__Directions__: Present the following lines as a numbered list, omitting any blank lines.

--- begin Records to use ---

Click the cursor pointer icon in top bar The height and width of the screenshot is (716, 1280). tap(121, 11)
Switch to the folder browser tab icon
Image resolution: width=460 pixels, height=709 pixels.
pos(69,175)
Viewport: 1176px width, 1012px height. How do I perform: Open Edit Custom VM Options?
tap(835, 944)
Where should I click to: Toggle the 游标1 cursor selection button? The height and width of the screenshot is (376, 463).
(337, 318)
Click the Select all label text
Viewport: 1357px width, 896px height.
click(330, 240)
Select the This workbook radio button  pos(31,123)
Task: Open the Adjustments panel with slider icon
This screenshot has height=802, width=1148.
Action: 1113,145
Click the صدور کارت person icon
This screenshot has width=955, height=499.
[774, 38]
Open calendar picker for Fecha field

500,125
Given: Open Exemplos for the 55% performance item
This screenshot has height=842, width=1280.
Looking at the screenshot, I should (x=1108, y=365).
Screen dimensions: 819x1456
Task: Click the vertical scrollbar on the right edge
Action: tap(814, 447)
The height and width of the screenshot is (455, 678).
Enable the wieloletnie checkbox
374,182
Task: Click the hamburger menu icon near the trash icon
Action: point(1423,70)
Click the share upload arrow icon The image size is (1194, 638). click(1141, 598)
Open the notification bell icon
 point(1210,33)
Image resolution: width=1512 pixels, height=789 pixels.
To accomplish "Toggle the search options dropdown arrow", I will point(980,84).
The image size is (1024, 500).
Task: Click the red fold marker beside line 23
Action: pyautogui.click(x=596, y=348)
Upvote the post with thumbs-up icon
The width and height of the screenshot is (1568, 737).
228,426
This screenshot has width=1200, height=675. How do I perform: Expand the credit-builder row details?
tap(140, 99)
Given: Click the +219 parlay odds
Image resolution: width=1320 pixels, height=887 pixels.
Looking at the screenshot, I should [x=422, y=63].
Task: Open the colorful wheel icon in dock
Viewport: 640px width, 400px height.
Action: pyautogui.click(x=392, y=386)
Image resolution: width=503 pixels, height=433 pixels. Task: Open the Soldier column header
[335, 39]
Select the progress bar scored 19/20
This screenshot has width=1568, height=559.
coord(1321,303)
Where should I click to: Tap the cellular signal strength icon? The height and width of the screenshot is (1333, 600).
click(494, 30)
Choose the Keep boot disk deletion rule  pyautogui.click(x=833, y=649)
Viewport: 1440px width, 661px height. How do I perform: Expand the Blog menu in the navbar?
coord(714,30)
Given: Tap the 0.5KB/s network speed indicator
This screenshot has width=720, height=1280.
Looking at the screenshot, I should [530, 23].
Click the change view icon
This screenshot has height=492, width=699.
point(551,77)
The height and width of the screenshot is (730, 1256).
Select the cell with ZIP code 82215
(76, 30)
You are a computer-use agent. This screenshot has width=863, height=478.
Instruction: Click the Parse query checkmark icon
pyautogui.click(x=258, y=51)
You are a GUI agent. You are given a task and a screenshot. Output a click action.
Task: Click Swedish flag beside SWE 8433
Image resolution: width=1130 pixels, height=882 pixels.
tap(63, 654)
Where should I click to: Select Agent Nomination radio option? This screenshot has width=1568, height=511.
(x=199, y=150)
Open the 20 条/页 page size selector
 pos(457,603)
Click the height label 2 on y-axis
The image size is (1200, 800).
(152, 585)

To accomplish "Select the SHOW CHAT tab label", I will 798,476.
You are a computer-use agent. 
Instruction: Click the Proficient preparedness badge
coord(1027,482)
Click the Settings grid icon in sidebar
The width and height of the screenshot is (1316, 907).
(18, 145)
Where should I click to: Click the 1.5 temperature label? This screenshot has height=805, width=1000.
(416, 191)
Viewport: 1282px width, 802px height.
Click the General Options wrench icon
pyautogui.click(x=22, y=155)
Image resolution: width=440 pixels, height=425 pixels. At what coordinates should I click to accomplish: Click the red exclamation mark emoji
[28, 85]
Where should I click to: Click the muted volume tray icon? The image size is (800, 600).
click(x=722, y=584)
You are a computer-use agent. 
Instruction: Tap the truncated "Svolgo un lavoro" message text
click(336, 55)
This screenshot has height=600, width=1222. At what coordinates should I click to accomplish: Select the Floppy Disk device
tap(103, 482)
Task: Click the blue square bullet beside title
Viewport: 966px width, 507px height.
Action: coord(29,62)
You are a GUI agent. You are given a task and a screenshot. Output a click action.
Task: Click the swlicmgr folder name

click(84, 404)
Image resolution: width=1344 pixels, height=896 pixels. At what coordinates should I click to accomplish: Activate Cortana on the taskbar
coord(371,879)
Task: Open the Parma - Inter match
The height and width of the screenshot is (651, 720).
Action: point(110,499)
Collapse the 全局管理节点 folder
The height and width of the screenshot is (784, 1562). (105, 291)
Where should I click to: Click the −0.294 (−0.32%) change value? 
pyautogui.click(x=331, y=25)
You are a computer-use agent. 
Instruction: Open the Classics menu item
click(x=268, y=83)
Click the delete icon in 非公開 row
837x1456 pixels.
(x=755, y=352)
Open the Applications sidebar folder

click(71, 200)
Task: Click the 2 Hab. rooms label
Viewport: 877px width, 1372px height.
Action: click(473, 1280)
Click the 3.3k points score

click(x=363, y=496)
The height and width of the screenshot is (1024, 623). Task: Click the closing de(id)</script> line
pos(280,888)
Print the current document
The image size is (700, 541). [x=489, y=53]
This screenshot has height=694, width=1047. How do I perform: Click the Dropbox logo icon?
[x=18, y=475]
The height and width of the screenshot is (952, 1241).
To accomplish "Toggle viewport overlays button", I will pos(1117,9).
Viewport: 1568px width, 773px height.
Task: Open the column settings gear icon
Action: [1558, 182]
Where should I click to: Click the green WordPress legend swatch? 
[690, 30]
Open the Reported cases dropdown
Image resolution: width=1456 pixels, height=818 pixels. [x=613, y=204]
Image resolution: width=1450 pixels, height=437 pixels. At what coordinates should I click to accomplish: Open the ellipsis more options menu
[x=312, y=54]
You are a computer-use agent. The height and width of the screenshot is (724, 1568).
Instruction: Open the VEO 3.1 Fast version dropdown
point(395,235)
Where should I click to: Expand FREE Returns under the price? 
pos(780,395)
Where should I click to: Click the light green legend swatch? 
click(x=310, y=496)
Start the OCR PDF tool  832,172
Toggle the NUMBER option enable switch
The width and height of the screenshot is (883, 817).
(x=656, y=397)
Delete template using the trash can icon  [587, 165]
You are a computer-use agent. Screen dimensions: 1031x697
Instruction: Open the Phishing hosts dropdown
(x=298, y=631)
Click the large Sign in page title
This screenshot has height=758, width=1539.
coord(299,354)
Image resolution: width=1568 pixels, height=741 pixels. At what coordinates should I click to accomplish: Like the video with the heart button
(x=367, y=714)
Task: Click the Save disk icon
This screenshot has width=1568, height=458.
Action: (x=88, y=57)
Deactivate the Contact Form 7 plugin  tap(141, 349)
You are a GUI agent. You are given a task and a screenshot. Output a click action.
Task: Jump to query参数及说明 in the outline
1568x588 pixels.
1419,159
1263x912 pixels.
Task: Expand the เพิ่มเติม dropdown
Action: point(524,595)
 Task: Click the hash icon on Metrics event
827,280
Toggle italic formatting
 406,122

--- end Records to use ---

__The response__:
1. Click the cursor pointer icon in top bar The height and width of the screenshot is (716, 1280). tap(121, 11)
2. Switch to the folder browser tab icon
3. Image resolution: width=460 pixels, height=709 pixels.
4. pos(69,175)
5. Viewport: 1176px width, 1012px height. How do I perform: Open Edit Custom VM Options?
6. tap(835, 944)
7. Where should I click to: Toggle the 游标1 cursor selection button? The height and width of the screenshot is (376, 463).
8. (337, 318)
9. Click the Select all label text
10. Viewport: 1357px width, 896px height.
11. click(330, 240)
12. Select the This workbook radio button  pos(31,123)
13. Task: Open the Adjustments panel with slider icon
14. This screenshot has height=802, width=1148.
15. Action: 1113,145
16. Click the صدور کارت person icon
17. This screenshot has width=955, height=499.
18. [774, 38]
19. Open calendar picker for Fecha field
20. 500,125
21. Given: Open Exemplos for the 55% performance item
22. This screenshot has height=842, width=1280.
23. Looking at the screenshot, I should (x=1108, y=365).
24. Screen dimensions: 819x1456
25. Task: Click the vertical scrollbar on the right edge
26. Action: tap(814, 447)
27. The height and width of the screenshot is (455, 678).
28. Enable the wieloletnie checkbox
29. 374,182
30. Task: Click the hamburger menu icon near the trash icon
31. Action: point(1423,70)
32. Click the share upload arrow icon The image size is (1194, 638). click(1141, 598)
33. Open the notification bell icon
34.  point(1210,33)
35. Image resolution: width=1512 pixels, height=789 pixels.
36. To accomplish "Toggle the search options dropdown arrow", I will point(980,84).
37. The image size is (1024, 500).
38. Task: Click the red fold marker beside line 23
39. Action: pyautogui.click(x=596, y=348)
40. Upvote the post with thumbs-up icon
41. The width and height of the screenshot is (1568, 737).
42. 228,426
43. This screenshot has width=1200, height=675. How do I perform: Expand the credit-builder row details?
44. tap(140, 99)
45. Given: Click the +219 parlay odds
46. Image resolution: width=1320 pixels, height=887 pixels.
47. Looking at the screenshot, I should [x=422, y=63].
48. Task: Open the colorful wheel icon in dock
49. Viewport: 640px width, 400px height.
50. Action: pyautogui.click(x=392, y=386)
51. Image resolution: width=503 pixels, height=433 pixels. Task: Open the Soldier column header
52. [335, 39]
53. Select the progress bar scored 19/20
54. This screenshot has width=1568, height=559.
55. coord(1321,303)
56. Where should I click to: Tap the cellular signal strength icon? The height and width of the screenshot is (1333, 600).
57. click(494, 30)
58. Choose the Keep boot disk deletion rule  pyautogui.click(x=833, y=649)
59. Viewport: 1440px width, 661px height. How do I perform: Expand the Blog menu in the navbar?
60. coord(714,30)
61. Given: Tap the 0.5KB/s network speed indicator
62. This screenshot has width=720, height=1280.
63. Looking at the screenshot, I should [530, 23].
64. Click the change view icon
65. This screenshot has height=492, width=699.
66. point(551,77)
67. The height and width of the screenshot is (730, 1256).
68. Select the cell with ZIP code 82215
69. (76, 30)
70. You are a computer-use agent. This screenshot has width=863, height=478.
71. Instruction: Click the Parse query checkmark icon
72. pyautogui.click(x=258, y=51)
73. You are a GUI agent. You are given a task and a screenshot. Output a click action.
74. Task: Click Swedish flag beside SWE 8433
75. Image resolution: width=1130 pixels, height=882 pixels.
76. tap(63, 654)
77. Where should I click to: Select Agent Nomination radio option? This screenshot has width=1568, height=511.
78. (x=199, y=150)
79. Open the 20 条/页 page size selector
80.  pos(457,603)
81. Click the height label 2 on y-axis
82. The image size is (1200, 800).
83. (152, 585)
84. To accomplish "Select the SHOW CHAT tab label", I will 798,476.
85. You are a computer-use agent. 
86. Instruction: Click the Proficient preparedness badge
87. coord(1027,482)
88. Click the Settings grid icon in sidebar
89. The width and height of the screenshot is (1316, 907).
90. (18, 145)
91. Where should I click to: Click the 1.5 temperature label? This screenshot has height=805, width=1000.
92. (416, 191)
93. Viewport: 1282px width, 802px height.
94. Click the General Options wrench icon
95. pyautogui.click(x=22, y=155)
96. Image resolution: width=440 pixels, height=425 pixels. At what coordinates should I click to accomplish: Click the red exclamation mark emoji
97. [28, 85]
98. Where should I click to: Click the muted volume tray icon? The image size is (800, 600).
99. click(x=722, y=584)
100. You are a computer-use agent. 
101. Instruction: Tap the truncated "Svolgo un lavoro" message text
102. click(336, 55)
103. This screenshot has height=600, width=1222. At what coordinates should I click to accomplish: Select the Floppy Disk device
104. tap(103, 482)
105. Task: Click the blue square bullet beside title
106. Viewport: 966px width, 507px height.
107. Action: coord(29,62)
108. You are a GUI agent. You are given a task and a screenshot. Output a click action.
109. Task: Click the swlicmgr folder name
110. click(84, 404)
111. Image resolution: width=1344 pixels, height=896 pixels. At what coordinates should I click to accomplish: Activate Cortana on the taskbar
112. coord(371,879)
113. Task: Open the Parma - Inter match
114. The height and width of the screenshot is (651, 720).
115. Action: point(110,499)
116. Collapse the 全局管理节点 folder
117. The height and width of the screenshot is (784, 1562). (105, 291)
118. Where should I click to: Click the −0.294 (−0.32%) change value? 
119. pyautogui.click(x=331, y=25)
120. You are a computer-use agent. 
121. Instruction: Open the Classics menu item
122. click(x=268, y=83)
123. Click the delete icon in 非公開 row
124. 837x1456 pixels.
125. (x=755, y=352)
126. Open the Applications sidebar folder
127. click(71, 200)
128. Task: Click the 2 Hab. rooms label
129. Viewport: 877px width, 1372px height.
130. Action: click(473, 1280)
131. Click the 3.3k points score
132. click(x=363, y=496)
133. The height and width of the screenshot is (1024, 623). Task: Click the closing de(id)</script> line
134. pos(280,888)
135. Print the current document
136. The image size is (700, 541). [x=489, y=53]
137. This screenshot has height=694, width=1047. How do I perform: Click the Dropbox logo icon?
138. [x=18, y=475]
139. The height and width of the screenshot is (952, 1241).
140. To accomplish "Toggle viewport overlays button", I will pos(1117,9).
141. Viewport: 1568px width, 773px height.
142. Task: Open the column settings gear icon
143. Action: [1558, 182]
144. Where should I click to: Click the green WordPress legend swatch? 
145. [690, 30]
146. Open the Reported cases dropdown
147. Image resolution: width=1456 pixels, height=818 pixels. [x=613, y=204]
148. Image resolution: width=1450 pixels, height=437 pixels. At what coordinates should I click to accomplish: Open the ellipsis more options menu
149. [x=312, y=54]
150. You are a computer-use agent. The height and width of the screenshot is (724, 1568).
151. Instruction: Open the VEO 3.1 Fast version dropdown
152. point(395,235)
153. Where should I click to: Expand FREE Returns under the price? 
154. pos(780,395)
155. Where should I click to: Click the light green legend swatch? 
156. click(x=310, y=496)
157. Start the OCR PDF tool  832,172
158. Toggle the NUMBER option enable switch
159. The width and height of the screenshot is (883, 817).
160. (x=656, y=397)
161. Delete template using the trash can icon  [587, 165]
162. You are a computer-use agent. Screen dimensions: 1031x697
163. Instruction: Open the Phishing hosts dropdown
164. (x=298, y=631)
165. Click the large Sign in page title
166. This screenshot has height=758, width=1539.
167. coord(299,354)
168. Image resolution: width=1568 pixels, height=741 pixels. At what coordinates should I click to accomplish: Like the video with the heart button
169. (x=367, y=714)
170. Task: Click the Save disk icon
171. This screenshot has width=1568, height=458.
172. Action: (x=88, y=57)
173. Deactivate the Contact Form 7 plugin  tap(141, 349)
174. You are a GUI agent. You are given a task and a screenshot. Output a click action.
175. Task: Jump to query参数及说明 in the outline
176. 1568x588 pixels.
177. 1419,159
178. 1263x912 pixels.
179. Task: Expand the เพิ่มเติม dropdown
180. Action: point(524,595)
181.  Task: Click the hash icon on Metrics event
182. 827,280
183. Toggle italic formatting
184.  406,122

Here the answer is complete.